The slot waiver was put in place for the whole of the summer season (through the end of October 2020) and then reintroduced for the 2020/21 winter season which runs through to the end of March but, with some airlines having seen an uptick in demand in recent months and with a number of airlines desperate to get their hands on the valuable slots at Heathrow and Gatwick, pressure was being put on the UK government not to renew the waiver for the 2021 summer season.
Put simply, a number of airlines (mainly low-cost carriers like Wizz Air, easyJet and Ryanair) are fully aware that a lot of the big legacy carriers can’t justify operating 80% of their slots right now (they’d have to fly empty aircraft to do so), so they were hoping that if the waiver wasn’t renewed, they’d be able to pick up the slots that the legacy carriers would be forced to give up.
However, following the recent announcement from the UK’s Department of Transport confirming that the slot waiver will remain in place through October 2021, any hopes that we would soon see slots being reallocated have been dashed.
Bad For JetBlue
JetBlue plans to launch its first transatlantic services later this year with routes to London from New York and Boston. The airline was hoping to be able to secure slots at London Heathrow but, back in November, it was announced that it would receive 14 weekly slots at London Gatwick (half the number of slots it requested) and 28 weekly slots at London Stanstead (all the slots it requested).
In the past few months (and with the slot waiver issue being hotly debated), JetBlue had been getting increasingly more hopeful that it may be able to secure some prized slots at Heathrow if some of the incumbents were forced to give them up.
Heathrow is the key airport for business travelers and the New York – Heathrow route is said to be the most lucrative route in the world so, understandably, JetBlue has been very keen for the UK to end the slot waiver and to see the “use it or lose it” policy reintroduced.

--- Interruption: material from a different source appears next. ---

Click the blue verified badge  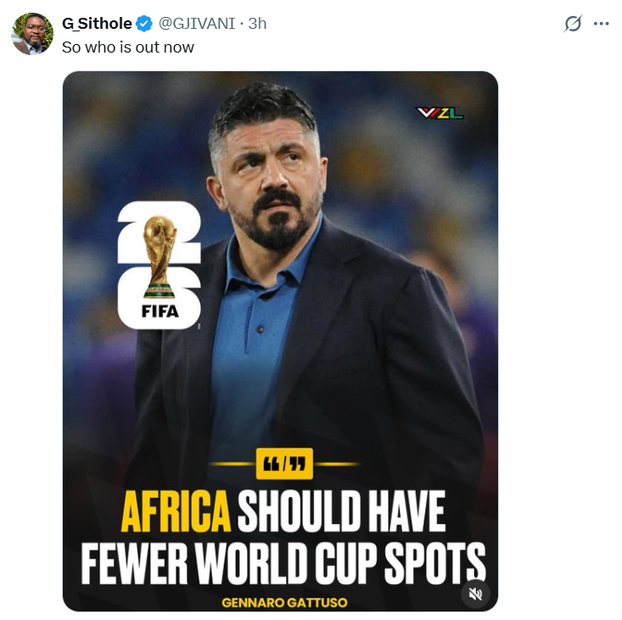144,23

Now, this is not to be. For the time being, JetBlue will be forced to operate between New York and Gatwick and Boston and Stanstead and regardless of what some have been saying, this isn’t going to be ok.
I’ve read a number of journalists opining that because JetBlue is a predominantly leisure traveler’s airline it will do just fine out of Stanstead and that it will make business travel out of Gatwick work too…but I don’t think so.
Stanstead is nowhere near London, no long-haul carrier has really made money out of business travelers flying from Gatwick and, more importantly, JetBlue isn’t introducing a wonderful new Mint product just to keep leisure travelers happy or to tempt business travelers to Gatwick. The airline wants access to the stream of premium traffic that moves between London and the East Coast and it knows that it needs to get into Heathrow to do that.
You only have to take a look a the complaint that JetBlue made to the US DoT on 19 January (as it became increasingly obvious that the slot waiver wasn’t going away) to see just how much importance the airline places on getting better slots than it has right now. Up until Friday, there may have been a little hope left. Now, not so much.
Bottom Line
The UK’s Department of Transport has confirmed that the airport slot waiver that has been in place since March 2020 and that a number of airlines were hoping to see removed, has been renewed through the 2021 summer season. For the likes of easyJet, Wizz Air, and Ryanair this will probably just be a big annoyance. For JetBlue, however, it may be a little more serious.
The whole slot system is a disaster that keeps monopolies in place. In every slot constrained airport there needs to be some type of auction for landing slot leases every X number of years, accompanied by some guarantee for gates. The Heathrow situation illustrates that there’s somewhere between little and no incentive for BA to continue its’ downward spiral since no viable competition is threatening their stranglehold on the airport.